Actually Accuracy in Media editor Cliff Kincaid found that if LOST wasn’t birthed in academe, public officials have, nevertheless, looked to the Ivory Tower for inspiration. “Navy Commander James Kraska, who handled oceans policy on the Joint Staff of the Pentagon, was among those who paid tribute to Louis Sohn of Harvard, a writer of UNCLOS who co-authored a book, World Peace Through World Law, outlining a plan for transforming the U.N. into a world government,” Kincaid reports.

Yet Dr. Moore told the crowd at Heritage that there are “reasons why conservatives should support the Law of the Sea Treaty;

“1.) Conservatives root their statements in fact; and

“2.) Conservatives are not isolationists and they are not naive.”

Baker Spring, who served in the Pentagon during the Reagan years when the treaty went into effect for those nations that did sign onto it, disagrees.

“Burkean conservative traditionalists” should oppose it because it violates “the principle of the nation-state,” Spring argues. He advises them to look skeptically at the “mandatory dispute settlement” provisions of LOST.

“Neo-conservatives should be concerned about anti-Americanism from the UN and the International Seabed Authority[ISA],” Spring said. “Jeanne Kirkpatrick warned against it,” Spring said, invoking the name of President Reagan’s resolutely anti-communist ambassador to the UN.

Dr. Moore points out that the ISA is a 25-year-old agency with a staff of 35 and a budget of $12 million. Libertarians should oppose LOST because it is “redistributionist and regulatory,” Spring counters.

Social conservatives should be against it because of UN policies in general and that body’s “anti-Israel/anti-Semitic drift in particular,” Spring observed.

LOST was originally rejected by President Reagan who would not sign it but observed the navigational rules contained within the treaty. As president, Bill Clinton signed it but never got a Republican Senate to ratify the treaty.

“Jesse Helms fought LOST,” Spring remembered. A conservative icon, the legendary North Carolina senator opposed the treaty when he chaired the U. S. Senate Foreign Relations Committee despite Clinton Administration efforts to appease critics of LOST. “The 1994 amendments did not improve it,” says Spring, now a policy analyst at the Heritage Foundation. Nor can current advocates of the treaty point to any alterations in it that would alter its basic composition.

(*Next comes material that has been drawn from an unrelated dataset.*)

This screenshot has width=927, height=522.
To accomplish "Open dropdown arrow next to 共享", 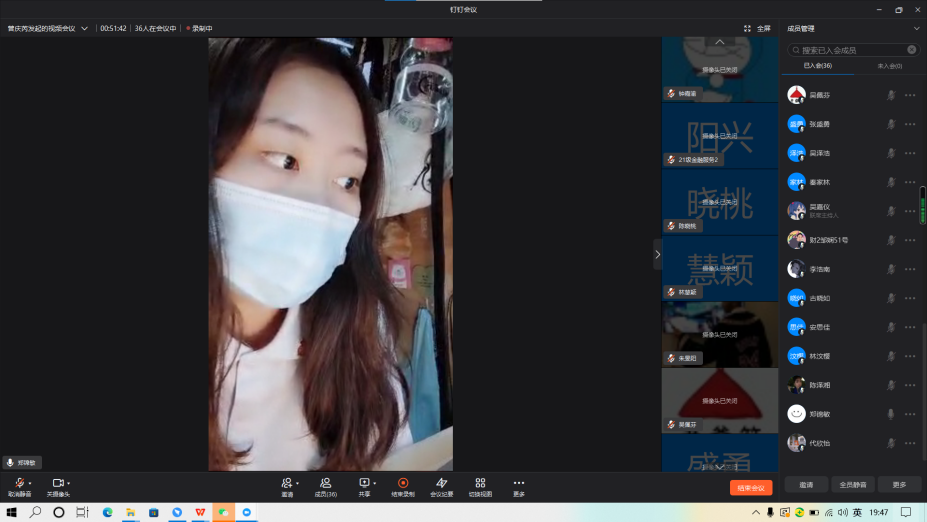I will (375, 483).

“Bill Clinton in signing the treaty said it was great for the environment,” Frank Gaffney of the Center for Security Policy pointed out at the Heritage event. “The Clinton Administration alone should give conservatives pause.”

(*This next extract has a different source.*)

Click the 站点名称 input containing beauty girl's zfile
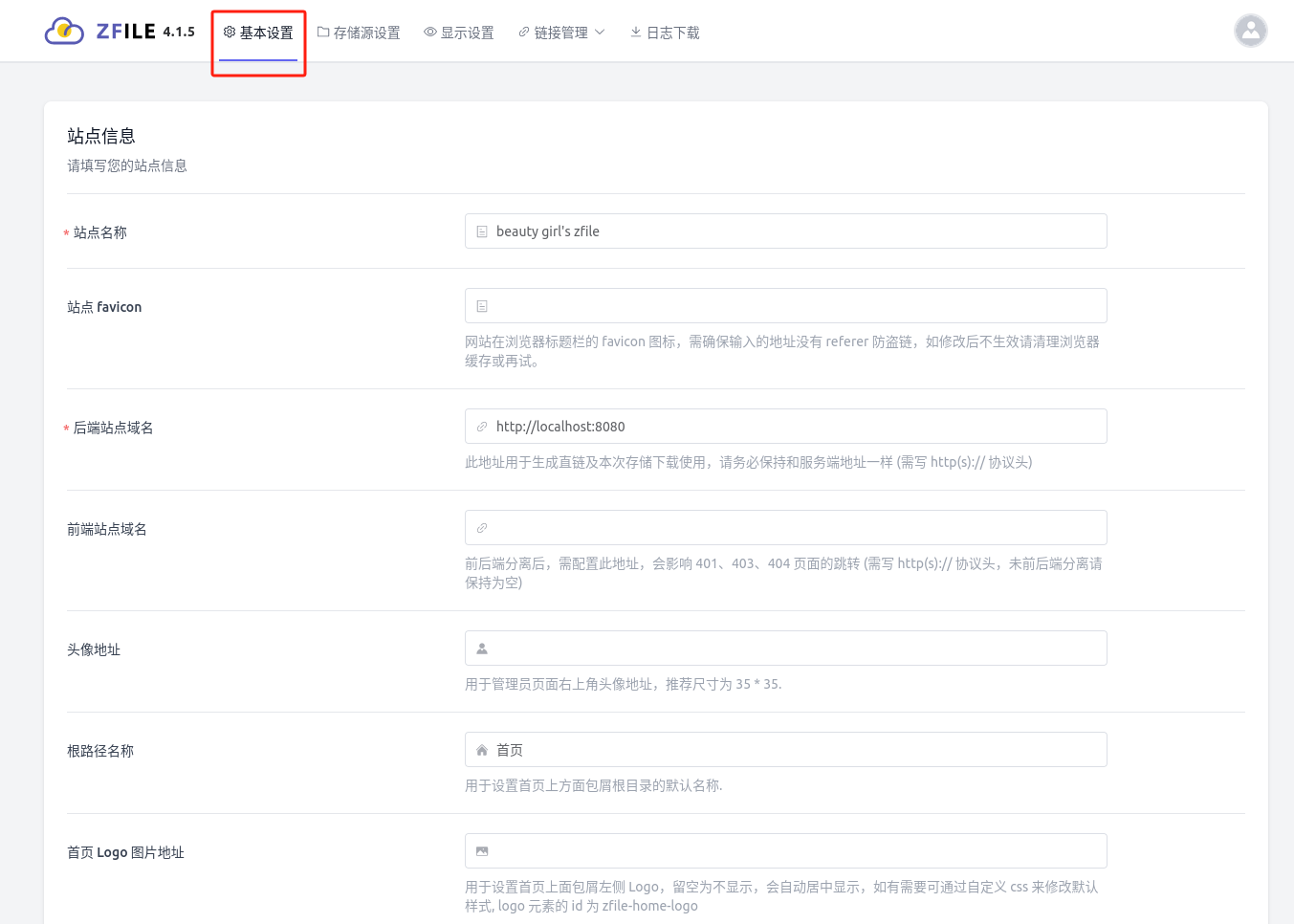The image size is (1294, 924). [x=784, y=231]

Gaffney also toiled in the Reagan Administration’s Pentagon as an Undersecretary of Defense, where he first encountered LOST. “Sixty percent of the treaty has nothing to do with navigational rights,” Gaffney concluded. “A law of the sea tribunal decided its authority extends to the land in the case of Ireland’s attempt to build a nuclear power plant.”

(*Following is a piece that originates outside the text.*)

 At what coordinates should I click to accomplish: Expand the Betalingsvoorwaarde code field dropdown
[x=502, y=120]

LOST proponents do not volunteer whether the UN can collect global taxes from signatory nations. “I’m sure John will say these are merely fees,” Gaffney said at Heritage with a glance toward Dr. Moore. “Call it what you will.”

Remarkably, Gaffney’s observations match up with the claims of one of the uniformed military officers the Bush White House has dispatched to venues hither and yon to give LOST a deceptively pro-defense patina. “I support the treaty because it helps me do my job,” Rear Admiral William D. Baumgartner Judge Advocate General, U.S. Coast Guard told the audience at Heritage that same morning.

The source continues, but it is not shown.